TASK ITEM: Within the listing below, how many lines hold the string "agent"? Only the number should be given.

-- DATA FOR THIS TASK follows --

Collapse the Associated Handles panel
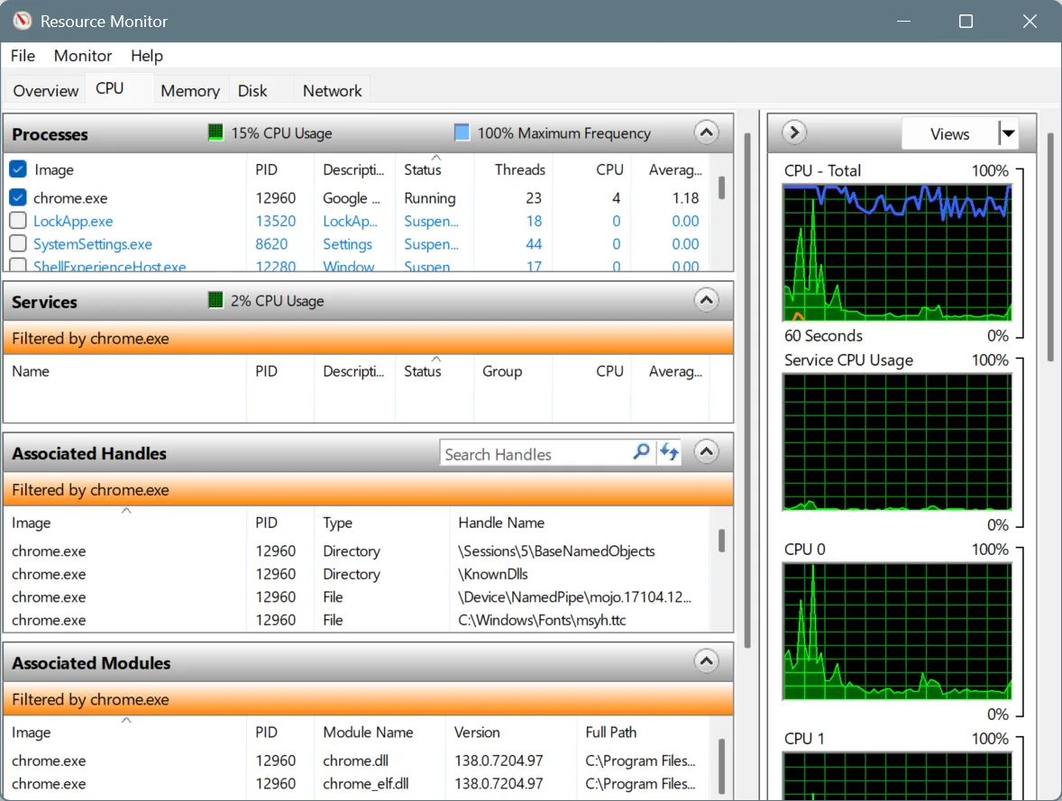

-- DATA FOR THIS TASK concluded --
-- DATA FOR THIS TASK follows --

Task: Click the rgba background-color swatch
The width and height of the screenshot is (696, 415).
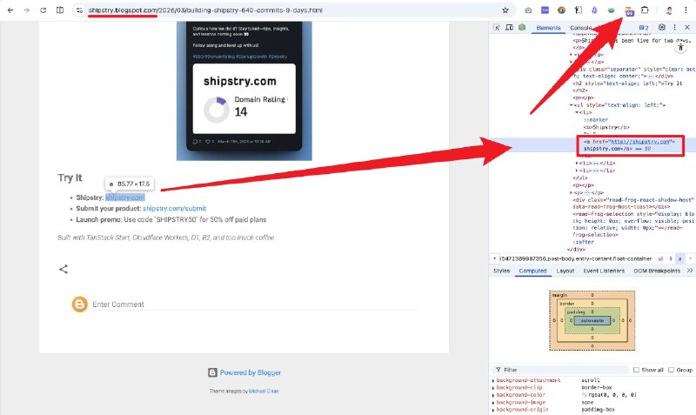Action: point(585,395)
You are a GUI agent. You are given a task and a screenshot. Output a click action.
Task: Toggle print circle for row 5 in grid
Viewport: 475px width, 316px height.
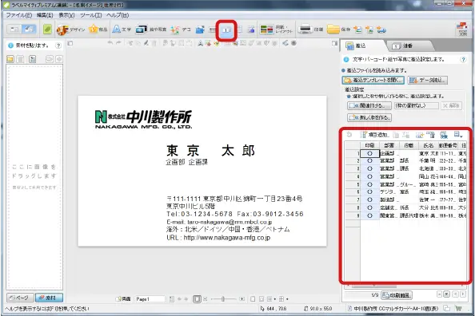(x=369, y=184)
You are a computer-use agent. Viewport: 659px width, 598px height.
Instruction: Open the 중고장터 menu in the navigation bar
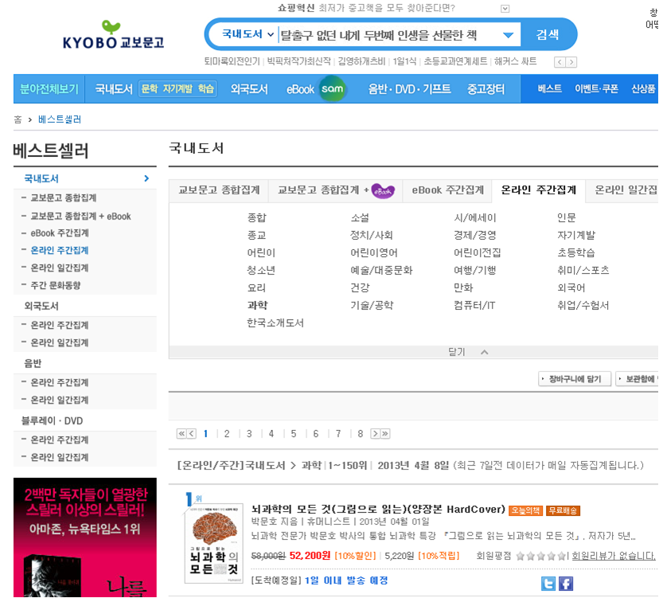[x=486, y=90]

-- DATA FOR THIS TASK concluded --
-- DATA FOR THIS TASK follows --

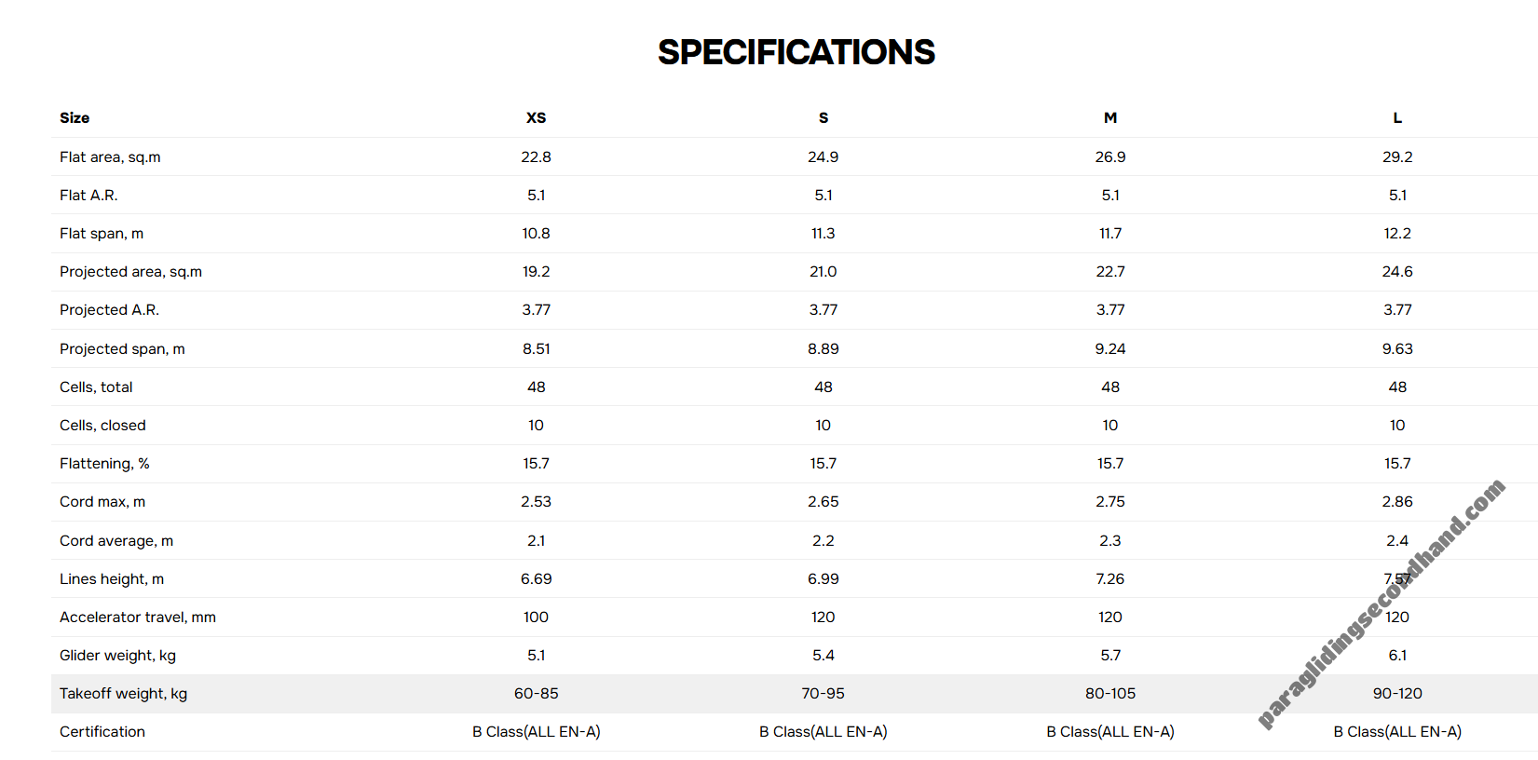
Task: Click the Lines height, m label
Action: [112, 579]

-- DATA FOR THIS TASK concluded --

RESULT OF THE TASK: 2